But he was becoming increasingly troubled by the way the established church was being run, and he resigned and became the minister of the First Independent Church of London. This brought him into conflict with William Laud, the High Church Archbishop of Canterbury. He was arrested, along with 42 members of his congregation, and thrown into prison. After two years they were released, and it was then, in 1634, that John Lothropp and his followers escaped to the New World on board ‘The Griffin’.
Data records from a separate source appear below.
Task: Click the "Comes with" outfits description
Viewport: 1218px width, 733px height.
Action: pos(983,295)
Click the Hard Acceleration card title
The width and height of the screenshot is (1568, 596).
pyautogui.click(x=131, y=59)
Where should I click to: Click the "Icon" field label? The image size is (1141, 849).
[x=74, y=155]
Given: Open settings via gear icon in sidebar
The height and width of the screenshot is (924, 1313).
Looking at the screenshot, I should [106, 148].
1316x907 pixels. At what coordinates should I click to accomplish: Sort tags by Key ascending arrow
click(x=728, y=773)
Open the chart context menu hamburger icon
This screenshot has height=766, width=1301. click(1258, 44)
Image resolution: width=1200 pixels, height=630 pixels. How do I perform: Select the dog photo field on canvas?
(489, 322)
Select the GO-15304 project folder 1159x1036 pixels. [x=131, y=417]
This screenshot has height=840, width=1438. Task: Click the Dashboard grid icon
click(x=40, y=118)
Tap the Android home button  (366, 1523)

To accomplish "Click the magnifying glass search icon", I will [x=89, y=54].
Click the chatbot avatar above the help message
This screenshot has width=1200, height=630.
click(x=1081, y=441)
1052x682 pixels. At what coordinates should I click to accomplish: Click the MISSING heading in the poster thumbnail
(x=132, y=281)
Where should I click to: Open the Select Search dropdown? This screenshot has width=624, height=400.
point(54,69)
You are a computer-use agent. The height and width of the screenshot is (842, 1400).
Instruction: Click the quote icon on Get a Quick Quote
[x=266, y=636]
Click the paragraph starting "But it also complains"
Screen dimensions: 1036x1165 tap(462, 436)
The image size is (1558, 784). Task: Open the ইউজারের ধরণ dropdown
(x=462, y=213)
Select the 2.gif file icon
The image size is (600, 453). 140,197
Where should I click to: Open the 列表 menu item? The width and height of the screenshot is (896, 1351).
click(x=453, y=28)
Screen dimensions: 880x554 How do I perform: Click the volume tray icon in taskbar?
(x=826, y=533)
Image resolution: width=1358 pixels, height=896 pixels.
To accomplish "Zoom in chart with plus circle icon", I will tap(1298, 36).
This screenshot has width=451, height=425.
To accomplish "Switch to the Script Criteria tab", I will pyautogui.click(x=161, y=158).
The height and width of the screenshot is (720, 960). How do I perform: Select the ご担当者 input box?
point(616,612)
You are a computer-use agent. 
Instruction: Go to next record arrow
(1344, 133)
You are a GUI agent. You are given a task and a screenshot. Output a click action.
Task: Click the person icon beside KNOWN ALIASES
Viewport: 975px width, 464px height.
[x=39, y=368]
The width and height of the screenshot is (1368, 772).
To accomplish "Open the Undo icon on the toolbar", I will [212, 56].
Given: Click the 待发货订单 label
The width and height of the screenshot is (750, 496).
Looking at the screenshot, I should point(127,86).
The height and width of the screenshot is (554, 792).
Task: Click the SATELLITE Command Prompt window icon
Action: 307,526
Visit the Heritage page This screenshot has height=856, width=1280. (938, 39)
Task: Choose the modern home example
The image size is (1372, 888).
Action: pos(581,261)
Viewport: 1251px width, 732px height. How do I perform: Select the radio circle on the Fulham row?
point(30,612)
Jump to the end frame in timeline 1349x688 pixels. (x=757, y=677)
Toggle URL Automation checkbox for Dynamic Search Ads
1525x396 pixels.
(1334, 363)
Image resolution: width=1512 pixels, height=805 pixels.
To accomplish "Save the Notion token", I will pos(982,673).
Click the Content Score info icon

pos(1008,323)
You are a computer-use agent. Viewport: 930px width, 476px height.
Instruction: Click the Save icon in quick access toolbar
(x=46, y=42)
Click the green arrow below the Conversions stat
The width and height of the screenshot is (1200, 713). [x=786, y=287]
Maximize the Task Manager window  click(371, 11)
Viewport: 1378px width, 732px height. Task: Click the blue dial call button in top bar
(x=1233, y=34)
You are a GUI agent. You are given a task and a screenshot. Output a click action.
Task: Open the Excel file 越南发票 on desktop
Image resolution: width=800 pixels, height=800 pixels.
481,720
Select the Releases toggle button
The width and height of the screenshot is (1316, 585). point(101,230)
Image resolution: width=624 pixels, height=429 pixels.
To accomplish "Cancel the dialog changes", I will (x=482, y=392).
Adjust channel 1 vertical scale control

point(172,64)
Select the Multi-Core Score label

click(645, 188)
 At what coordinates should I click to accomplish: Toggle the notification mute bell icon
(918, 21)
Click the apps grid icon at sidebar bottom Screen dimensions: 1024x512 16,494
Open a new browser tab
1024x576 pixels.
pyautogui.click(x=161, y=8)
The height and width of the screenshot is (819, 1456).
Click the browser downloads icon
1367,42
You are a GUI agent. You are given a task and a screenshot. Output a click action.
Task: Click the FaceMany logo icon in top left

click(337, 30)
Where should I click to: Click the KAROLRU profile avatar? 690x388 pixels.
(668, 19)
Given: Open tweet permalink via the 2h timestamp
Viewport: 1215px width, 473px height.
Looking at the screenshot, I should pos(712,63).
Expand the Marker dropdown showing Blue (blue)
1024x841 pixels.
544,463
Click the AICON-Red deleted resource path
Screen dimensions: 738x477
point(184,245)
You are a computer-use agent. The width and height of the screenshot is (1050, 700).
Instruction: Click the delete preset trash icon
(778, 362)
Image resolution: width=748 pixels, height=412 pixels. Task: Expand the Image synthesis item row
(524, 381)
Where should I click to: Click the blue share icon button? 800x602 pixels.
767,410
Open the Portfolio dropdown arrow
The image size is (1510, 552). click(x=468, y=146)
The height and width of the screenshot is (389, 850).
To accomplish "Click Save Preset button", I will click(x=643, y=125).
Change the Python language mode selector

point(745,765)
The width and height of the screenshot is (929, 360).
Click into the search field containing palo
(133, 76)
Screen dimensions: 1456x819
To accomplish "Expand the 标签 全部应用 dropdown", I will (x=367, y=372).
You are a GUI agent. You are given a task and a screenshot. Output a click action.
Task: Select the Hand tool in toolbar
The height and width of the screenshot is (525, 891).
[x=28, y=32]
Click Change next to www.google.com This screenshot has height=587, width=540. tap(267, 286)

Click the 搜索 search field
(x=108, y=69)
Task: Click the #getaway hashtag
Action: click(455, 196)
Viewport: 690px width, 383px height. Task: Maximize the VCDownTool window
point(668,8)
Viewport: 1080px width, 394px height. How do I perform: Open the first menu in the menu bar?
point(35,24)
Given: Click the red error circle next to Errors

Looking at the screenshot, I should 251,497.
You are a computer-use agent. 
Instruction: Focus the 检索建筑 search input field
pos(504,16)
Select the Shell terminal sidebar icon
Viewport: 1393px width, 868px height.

After landing at Boston, Massachusetts, the group moved south to Scituate. However, religious differences of opinion and a lack of good grazing for their cattle led them, after 5 years, to move to what is no Barnstable, Cape Cod. Here a thriving and successful community was built up under the leadership of John Lothropp, and by the time of his death in 1653 his 12 children had produced families of their own.
From these families are descended many who have been influential in the history of America: three Presidents (Ulysses S. Grant, Franklin Roosevelt and George Bush), the poet Longfellow, Joseph Smith (founder of the Mormon Church), the great designer Tiffany, Charles Ives the composer and Dr Benjamin Spock, the renowned expert on child care.
Recently a twinning arrangement has been set up between St Mary’s Etton and the church which John Lothropp founded at West Parish, Barnstable. There is a memorial tablet to John Lothropp on the north wall of the church, and beside it a framed copy of the twinning declaration.